Does the Work Product Doctrine Protect the Identity of Documents Lawyers Show Witnesses in Preparing for Their Testimony? – Part II

March 30, 2011

Last week’s Privilege Point dealt with the debate among courts about opinion work product protection for a lawyer’s selection of certain documents to show witnesses before they testify. Courts adopting the majority view protect the lawyer’s selection, but only if the other side has equal access to the collection from which the lawyer picks the documents to review with the witness.

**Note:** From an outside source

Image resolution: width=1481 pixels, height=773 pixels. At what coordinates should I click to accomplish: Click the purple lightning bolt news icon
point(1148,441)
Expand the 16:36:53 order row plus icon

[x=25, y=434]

As explained last week, Magistrate Judge Dolinger applied the Sporck doctrine to a lawyer’s deposition preparation in Briese Lichttechnik Vertriebs GmbH v. Langton, No. 09 Civ. 9790 (LTS) (MHD), 2011 U.S. Dist. LEXIS 7333 (S.D.N.Y. Jan. 24, 2011). However, Judge Dolinger then noted that “[t]he analysis would differ if the attorney had shown the witness privileged documents” – which therefore had not been available to the other side. Id. at *22 n.6. In that case, Federal Rule of Evidence 612 would “presumably” allow the deposing lawyer to ask whether the privileged (and thus non-produced) documents “had refreshed the witness’s recollection, in which case the document would be producible notwithstanding its otherwise privileged status.” Id.

It is worth noting the irony of this majority rule. An adversary usually cannot learn the identity of non-privileged documents that a lawyer shows witnesses before they testify. But an adversary often can learn the identity of (and even obtain access to) privileged documents that a lawyer shows witnesses before they testify.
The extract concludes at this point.